■ EXTRACTED ENTRIES
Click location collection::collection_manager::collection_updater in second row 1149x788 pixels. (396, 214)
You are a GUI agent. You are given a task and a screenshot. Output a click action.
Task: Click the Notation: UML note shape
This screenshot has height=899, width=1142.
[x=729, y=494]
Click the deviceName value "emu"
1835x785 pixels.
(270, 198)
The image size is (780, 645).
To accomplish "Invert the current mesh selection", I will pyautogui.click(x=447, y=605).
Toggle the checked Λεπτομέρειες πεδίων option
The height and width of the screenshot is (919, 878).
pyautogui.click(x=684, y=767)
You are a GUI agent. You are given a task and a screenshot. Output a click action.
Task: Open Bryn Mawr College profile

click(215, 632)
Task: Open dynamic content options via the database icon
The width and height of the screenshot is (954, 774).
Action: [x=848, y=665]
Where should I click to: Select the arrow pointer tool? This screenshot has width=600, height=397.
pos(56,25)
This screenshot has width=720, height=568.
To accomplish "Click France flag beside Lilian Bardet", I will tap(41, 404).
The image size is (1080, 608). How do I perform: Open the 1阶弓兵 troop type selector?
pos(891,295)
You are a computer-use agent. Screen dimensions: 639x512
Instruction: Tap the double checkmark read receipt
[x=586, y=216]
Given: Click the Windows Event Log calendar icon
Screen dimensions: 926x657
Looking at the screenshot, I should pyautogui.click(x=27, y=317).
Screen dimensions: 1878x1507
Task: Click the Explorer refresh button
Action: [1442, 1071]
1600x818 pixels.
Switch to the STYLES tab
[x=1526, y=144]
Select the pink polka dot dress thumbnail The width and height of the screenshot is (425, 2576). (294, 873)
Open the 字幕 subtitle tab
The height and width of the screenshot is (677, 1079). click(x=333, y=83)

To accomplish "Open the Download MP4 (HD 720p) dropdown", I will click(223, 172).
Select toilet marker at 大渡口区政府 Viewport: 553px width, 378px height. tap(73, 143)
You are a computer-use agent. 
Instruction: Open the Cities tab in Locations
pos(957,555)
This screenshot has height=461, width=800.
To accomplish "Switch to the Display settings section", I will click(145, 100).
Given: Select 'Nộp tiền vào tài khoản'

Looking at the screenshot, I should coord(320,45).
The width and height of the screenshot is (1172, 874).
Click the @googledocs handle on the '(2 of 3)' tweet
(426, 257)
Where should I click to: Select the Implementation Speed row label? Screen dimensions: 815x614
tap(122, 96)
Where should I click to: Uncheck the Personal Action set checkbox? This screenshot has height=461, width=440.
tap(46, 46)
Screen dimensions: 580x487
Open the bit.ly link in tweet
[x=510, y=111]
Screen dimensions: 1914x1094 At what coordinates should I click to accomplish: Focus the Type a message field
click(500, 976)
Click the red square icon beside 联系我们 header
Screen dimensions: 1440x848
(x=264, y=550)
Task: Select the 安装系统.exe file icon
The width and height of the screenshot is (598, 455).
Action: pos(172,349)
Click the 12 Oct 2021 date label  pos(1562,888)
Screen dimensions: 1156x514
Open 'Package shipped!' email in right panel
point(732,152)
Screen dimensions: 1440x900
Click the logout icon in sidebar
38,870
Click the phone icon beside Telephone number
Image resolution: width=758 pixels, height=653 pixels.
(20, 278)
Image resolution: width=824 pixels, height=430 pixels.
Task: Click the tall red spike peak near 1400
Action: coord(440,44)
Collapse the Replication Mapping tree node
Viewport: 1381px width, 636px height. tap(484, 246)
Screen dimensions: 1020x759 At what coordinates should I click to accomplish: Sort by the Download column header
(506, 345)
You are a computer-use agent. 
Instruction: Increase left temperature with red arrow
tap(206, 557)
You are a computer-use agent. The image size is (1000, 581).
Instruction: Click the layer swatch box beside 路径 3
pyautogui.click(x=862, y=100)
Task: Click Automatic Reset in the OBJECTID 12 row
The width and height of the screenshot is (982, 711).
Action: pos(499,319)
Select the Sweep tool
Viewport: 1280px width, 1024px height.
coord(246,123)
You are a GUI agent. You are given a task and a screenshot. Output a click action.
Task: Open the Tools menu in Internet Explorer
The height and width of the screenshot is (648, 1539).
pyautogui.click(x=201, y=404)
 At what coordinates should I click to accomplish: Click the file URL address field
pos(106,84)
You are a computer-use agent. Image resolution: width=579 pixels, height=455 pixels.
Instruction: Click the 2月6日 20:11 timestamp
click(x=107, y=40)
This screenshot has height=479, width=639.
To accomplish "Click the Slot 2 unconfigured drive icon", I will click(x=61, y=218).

■ WORK TASK
Where the line containing "The width and height of the screenshot is (982, 711)." appears in the records above, begin copying and continue through the last line; copy each line exactly and include no others.

■ WORKED SOLUTION
The width and height of the screenshot is (982, 711).
Action: pos(499,319)
Select the Sweep tool
Viewport: 1280px width, 1024px height.
coord(246,123)
You are a GUI agent. You are given a task and a screenshot. Output a click action.
Task: Open the Tools menu in Internet Explorer
The height and width of the screenshot is (648, 1539).
pyautogui.click(x=201, y=404)
 At what coordinates should I click to accomplish: Click the file URL address field
pos(106,84)
You are a computer-use agent. Image resolution: width=579 pixels, height=455 pixels.
Instruction: Click the 2月6日 20:11 timestamp
click(x=107, y=40)
This screenshot has height=479, width=639.
To accomplish "Click the Slot 2 unconfigured drive icon", I will click(x=61, y=218).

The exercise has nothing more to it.